Dr Gina Ziervogel, who is a senior lecturer in the Department of Environmental & Geographical Science at UCT and a research fellow in the African Climate and Development Initiative,  was the 2015 winner of the Distinguished Young Women Researcher Award.

Dr Ziervogel's research has always been focused on those most exposed and vulnerable to climate change and variability, from households to villages and at municipal levels. As the potential of climate change to compound and aggravate poverty becomes increasingly clear, her work has a crucial role to play in finding ways to respond to the impact of climate change, particularly in the context of African poverty alleviation and development.

"Almost by default, Gina's work has social impact," said Professor Mark New, pro vice-chancellor and director of the African Climate and Development Initiative (ACDI), who nominated her for the award. "Her research projects are generally done 'with' rather than 'on' people and communities, focused on practical issues." This is evident in one of her current projects, called 'Flow': Fostering Local Wellbeing, a trans-disciplinary research project led by the ACDI. The project supports a group of Flow Ambassadors – unemployed youth who play an awareness-raising role in adapting to climate change, mapping local resources and making videos of municipal services, local businesses and other stories to engender interest in the richness of their local towns.

Alongside this is the development of a community currency – a regionally based money initiative that supplements the national currency system, matching unmet local needs with unused local resources.

Ziervogel commented: "To me this is a really exciting project because it brings together the local community, the informal economy and the local municipality, to look at how they are developing and supporting adaptation to climate change."

In the next five years, she sees herself developing her engaged scholarship by working collaboratively with these different groups to find innovative solutions.

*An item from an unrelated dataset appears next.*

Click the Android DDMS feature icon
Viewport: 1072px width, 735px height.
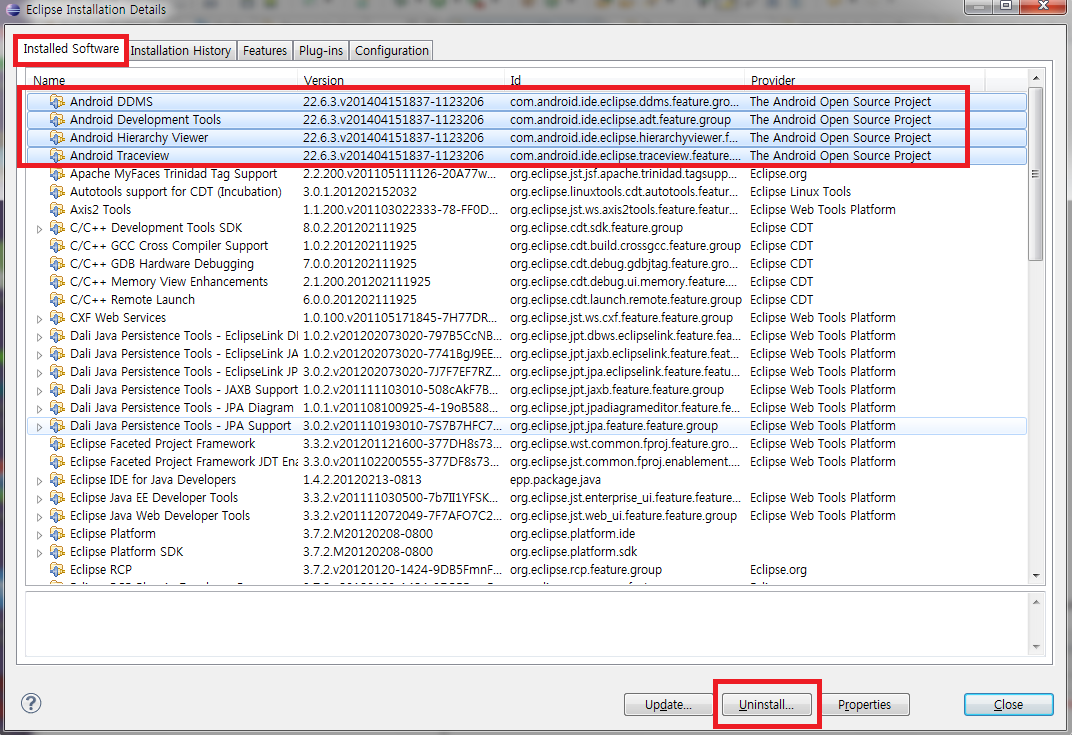[58, 101]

"One of the things we need to do in addressing the goals of environmental sustainability and reducing poverty and inequality is looking at transformation. What are new ways we can do things? What are new ways we can challenge the status quo and the current policies and ways that we work so we can be more collaborative and inclusive and address risks more holistically?"

She was an exceptional scientist, said Professor Susan Parnell, producing world-leading high-impact research with African as well as South African reach, as evidenced by her P rating from the NRF.

"Specifically, her work lies at the core of the global development agenda and brings science to bear on issues of eradicating extreme hunger, ensuring environmental sustainability and developing a global partnership for development. Ziervogel has carved a position as a strong leader in an important and growing field.

"The applied nature of her work means she has a powerful public profile. Policy makers and practitioners know her globally as a careful and systematic researcher who is making a major contribution to our understanding of how climate science is used. Given this year's theme of 'science for a sustainable future', I cannot think of anyone better deserving of this award."